One worst-case estimate says up to 300 million to 500 million Indians could be infected (the best-case scenario by the same expert is 200 million).
The numbers depend on whether India will follow the path of South Korea, which leveled the curve and held down deaths despite a high infection rate, or Italy, where the pandemic is raging with no signs of abating.
No Indian expert believes the South Korean model of aggressively identifying and quarantining the infected will work in a chaotic nation where testing is not expanding fast and people have routinely been jumping quarantine and infecting thousands — if not millions —since the first case was reported on Jan. 30.
The good news is that the large majority of these infections may be mild, but that will still leave 10 million with severe illness, said Ramanan Laxminarayan, director of the Center for Disease Dynamics, Economics and Policy, a think-tank based in Washington DC.
Laxminarayan told an Indian TV network that this level of life-imperiling infections could perhaps be handled if they occurred over a year.
The challenge is that these infections are likely to be concentrated over a period of weeks —and that is not something India can handle.
At the best of times, India’s health care system is in crisis. The country spent about 1.28 percent of its gross domestic product on health in 2018.
Saudi Arabia, by contrast, spent 5.74 percent in 2016, and the global average was 5.99 percent.
Up to 75 percent of primary health care in rural areas comes from what are officially called “informal-sector providers,” which means by those unqualified to dispense medical care, either under indigenous or allopathic systems.

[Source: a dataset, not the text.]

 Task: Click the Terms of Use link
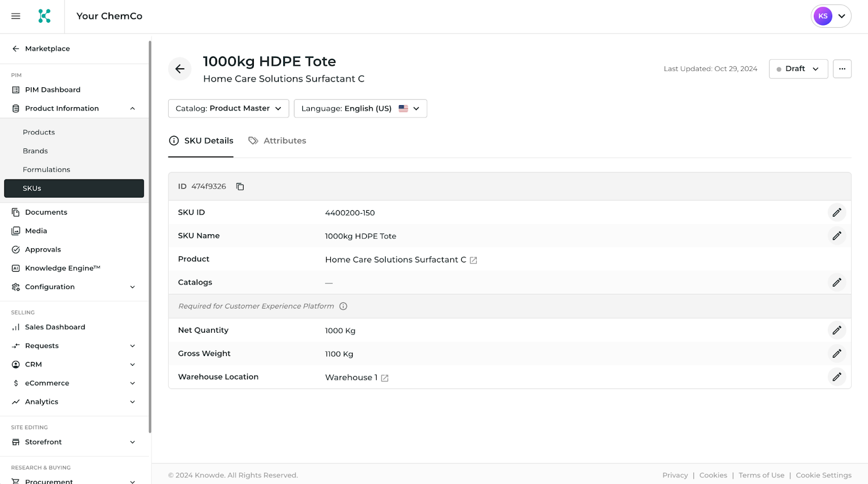(x=761, y=475)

In other words, quacks.
As the COVID-19 pandemic plays out, India’s shortcomings will take many more lives. The most severe infections are likely to require intensive care and ventilators, which are in critically short supply in the country.
There is no accurate nationwide count, but ballpark estimates of ventilators range from 30,000 to 80,000.

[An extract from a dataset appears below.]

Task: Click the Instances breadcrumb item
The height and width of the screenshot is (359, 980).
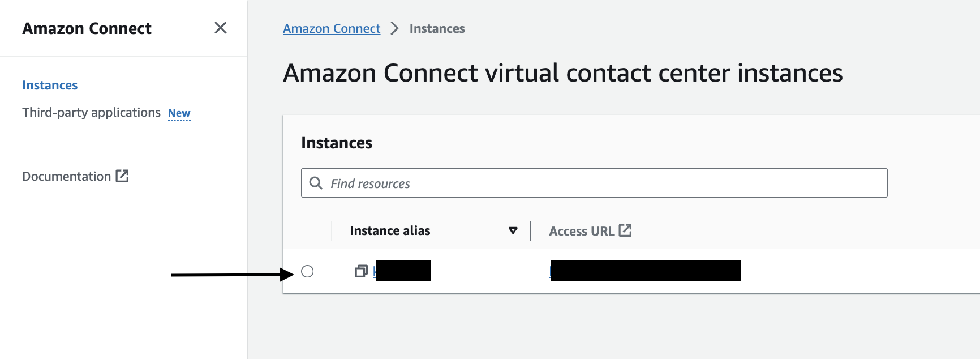Action: 437,28
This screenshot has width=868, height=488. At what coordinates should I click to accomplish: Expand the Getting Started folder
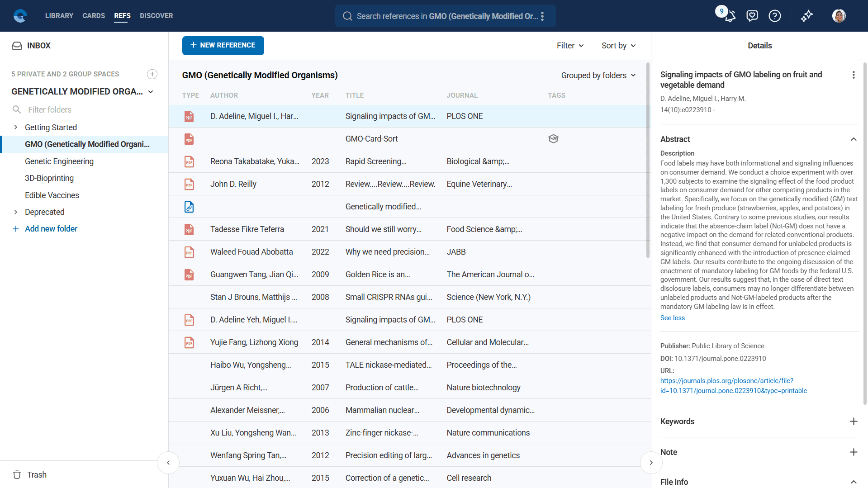[x=16, y=128]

“Even if we’re now able to procure or produce a large number (of ventilators) overnight, making sure they’re functional and operated properly is a huge challenge,” said Manoj Mohanan, associate professor of public policy, economic and global health at Duke University.

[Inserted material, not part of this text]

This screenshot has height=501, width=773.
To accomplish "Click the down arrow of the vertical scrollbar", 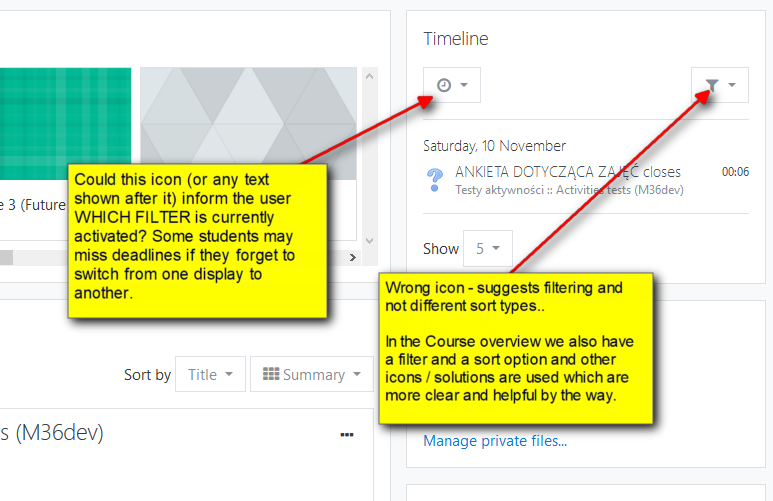I will 370,241.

He is currently on a year-long sabbatical in India, where he continues to assist several states on issues related to health policy.
“An overarching problem though is that we just aren’t prepared to deal with the epidemic once it starts off in rural areas (where more than 800 million Indians live),” Mohanan told Arab News.
“(If) the common presenting symptoms of COVID-19 (cough, fever, shortness of breath) show up at these providers, we’ll face a ‘damned if they do, damned if they don’t’ problem.”
If any country has extra resources to help India at this point, said Mohanan, getting personal-protection equipment (PPE) would be top of his list because it is tangible and can be done.
Second would be supporting efforts to develop low-cost ventilators, successful deployment of which will require large-scale training and hand-holding to make these effective.
“One of the problems with disasters is a lot of people want to donate equipment or goods/supplies, but there’s no appetite to support staffing, maintenance and operation of the equipment (especially if it was given by someone else),” said Mohanan.
Doctors and other health workers are already reporting shortages of PPE — including hazmat suits and the highest-quality N95 masks — thanks in great part to government delays in stopping exports and ramping up production, despite warnings and alerts from manufacturers, experts and the WHO.
India’s third big requirement will be mobile intensive-care units, which are particularly important because of their scant presence in rural areas.
The poorest Indians will also require income support, as the economy endures a massive shock thanks to the 21-day curfew, during which millions will lose daily-wage jobs and migrant workers will return home.
“It will be months before their income streams are back,” said Mohanan. “The economic consequences of this crisis will be felt long after the virus is contained.”